Although the National Marine Fisheries Service has appealed to the US Ninth Circuit Court of Appeals, and asked for a decision in June, it’s unlikely that the court would act so fast.

Instead, Kurland – without giving away too much legal strategy – said NMFS had one trump card it could play.

“So the agency has the authority under the Endangered Species Act to issue a new biological opinion and a new incidental take statement,” said Kurland. “ It could be reviewed by the court, the court doesn’t need to approve it upfront. But it’s certainly possible that the plaintiffs will take issue with whatever we put out, and will ask the court to review it. But there is no no implicit requirement or explicit requirement for the court to approve it before it takes effect.”

This prompted troller Robert Bateman to drill down.

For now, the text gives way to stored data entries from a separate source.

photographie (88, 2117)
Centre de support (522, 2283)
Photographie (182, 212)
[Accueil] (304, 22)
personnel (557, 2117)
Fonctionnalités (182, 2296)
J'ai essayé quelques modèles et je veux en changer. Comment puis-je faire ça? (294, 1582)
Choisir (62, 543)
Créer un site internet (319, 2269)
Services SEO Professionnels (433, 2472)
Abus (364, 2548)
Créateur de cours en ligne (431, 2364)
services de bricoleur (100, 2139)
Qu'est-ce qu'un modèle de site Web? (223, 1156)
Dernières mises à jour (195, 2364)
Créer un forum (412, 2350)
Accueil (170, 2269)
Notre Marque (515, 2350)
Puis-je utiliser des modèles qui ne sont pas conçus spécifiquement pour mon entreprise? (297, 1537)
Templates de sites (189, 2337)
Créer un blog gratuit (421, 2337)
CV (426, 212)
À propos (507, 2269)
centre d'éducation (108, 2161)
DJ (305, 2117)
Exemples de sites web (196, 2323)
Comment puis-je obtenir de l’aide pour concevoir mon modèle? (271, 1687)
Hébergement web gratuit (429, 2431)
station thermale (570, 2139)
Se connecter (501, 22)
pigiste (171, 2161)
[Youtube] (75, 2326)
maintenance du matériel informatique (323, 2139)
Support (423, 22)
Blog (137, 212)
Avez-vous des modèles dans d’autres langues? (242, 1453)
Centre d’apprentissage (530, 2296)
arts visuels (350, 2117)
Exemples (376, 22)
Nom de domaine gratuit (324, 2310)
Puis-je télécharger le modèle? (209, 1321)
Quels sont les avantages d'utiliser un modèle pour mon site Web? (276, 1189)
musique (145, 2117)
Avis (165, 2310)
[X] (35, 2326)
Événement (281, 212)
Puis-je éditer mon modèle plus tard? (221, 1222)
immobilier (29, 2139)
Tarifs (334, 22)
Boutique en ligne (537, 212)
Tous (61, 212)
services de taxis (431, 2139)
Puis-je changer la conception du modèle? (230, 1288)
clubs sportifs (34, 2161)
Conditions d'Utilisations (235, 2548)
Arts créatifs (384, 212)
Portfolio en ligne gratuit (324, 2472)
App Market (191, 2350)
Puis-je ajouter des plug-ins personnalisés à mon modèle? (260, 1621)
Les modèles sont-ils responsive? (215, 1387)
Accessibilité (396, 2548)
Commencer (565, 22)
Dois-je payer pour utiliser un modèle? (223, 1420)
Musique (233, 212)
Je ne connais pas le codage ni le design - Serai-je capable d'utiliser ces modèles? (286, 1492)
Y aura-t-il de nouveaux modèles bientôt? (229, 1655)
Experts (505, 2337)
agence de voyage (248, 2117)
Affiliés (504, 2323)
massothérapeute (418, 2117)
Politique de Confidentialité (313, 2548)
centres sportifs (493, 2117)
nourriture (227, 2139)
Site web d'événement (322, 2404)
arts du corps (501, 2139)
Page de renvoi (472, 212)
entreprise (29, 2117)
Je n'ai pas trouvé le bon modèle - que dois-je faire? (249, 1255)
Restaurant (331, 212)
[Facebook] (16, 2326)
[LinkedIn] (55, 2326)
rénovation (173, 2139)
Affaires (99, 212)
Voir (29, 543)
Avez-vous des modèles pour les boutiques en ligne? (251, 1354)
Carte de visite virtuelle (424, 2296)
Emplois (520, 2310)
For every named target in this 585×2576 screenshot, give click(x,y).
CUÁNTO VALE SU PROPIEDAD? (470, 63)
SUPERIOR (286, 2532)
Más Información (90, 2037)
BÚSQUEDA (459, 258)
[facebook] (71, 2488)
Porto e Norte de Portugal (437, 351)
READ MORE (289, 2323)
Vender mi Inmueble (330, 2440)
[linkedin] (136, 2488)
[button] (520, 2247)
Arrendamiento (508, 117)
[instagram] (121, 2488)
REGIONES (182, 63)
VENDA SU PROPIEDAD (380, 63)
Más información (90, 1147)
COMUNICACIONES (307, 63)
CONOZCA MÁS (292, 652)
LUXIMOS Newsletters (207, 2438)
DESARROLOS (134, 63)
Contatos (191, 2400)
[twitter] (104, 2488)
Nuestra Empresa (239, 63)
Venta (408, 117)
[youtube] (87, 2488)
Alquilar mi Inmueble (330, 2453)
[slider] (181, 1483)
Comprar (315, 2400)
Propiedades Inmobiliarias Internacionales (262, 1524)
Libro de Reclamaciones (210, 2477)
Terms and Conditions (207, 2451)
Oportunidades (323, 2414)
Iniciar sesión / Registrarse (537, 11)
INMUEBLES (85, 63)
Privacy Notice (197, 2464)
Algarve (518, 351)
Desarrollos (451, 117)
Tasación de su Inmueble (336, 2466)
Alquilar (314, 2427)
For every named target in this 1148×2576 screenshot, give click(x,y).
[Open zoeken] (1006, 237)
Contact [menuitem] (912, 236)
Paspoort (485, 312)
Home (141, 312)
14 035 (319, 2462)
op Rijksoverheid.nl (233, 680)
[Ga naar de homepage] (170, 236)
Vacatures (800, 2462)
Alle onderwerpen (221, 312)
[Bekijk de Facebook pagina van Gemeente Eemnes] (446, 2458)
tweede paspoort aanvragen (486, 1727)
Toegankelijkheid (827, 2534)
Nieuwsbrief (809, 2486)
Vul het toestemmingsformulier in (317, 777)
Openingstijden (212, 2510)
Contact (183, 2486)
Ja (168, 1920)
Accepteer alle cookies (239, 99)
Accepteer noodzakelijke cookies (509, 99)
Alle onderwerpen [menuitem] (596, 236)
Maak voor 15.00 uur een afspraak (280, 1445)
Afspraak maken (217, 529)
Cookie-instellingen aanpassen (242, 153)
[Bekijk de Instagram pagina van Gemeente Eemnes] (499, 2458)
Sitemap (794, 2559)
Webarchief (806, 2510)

“It’s my understanding that once the ITS and the new BiOp has been written, and correct me if I’m wrong, you can basically put that in effect straight away,” Bateman wondered. “Now, if that didn’t happen before July 1 could we maybe go fishing in August still?”

“So your question is, if we are not able to get the new ITS coverage in place by July 1, but we get it in later, could there be an opening later in the season?” Kurland paraphrased. And then he answered, “Yes.”

Kurland was joined at the meeting by an attorney from the US Department of Justice, which is representing the National Marine Fisheries Service. Kurland explained that the the DOJ stepped in anytime someone sues the government and, he said “I get sued all the time.”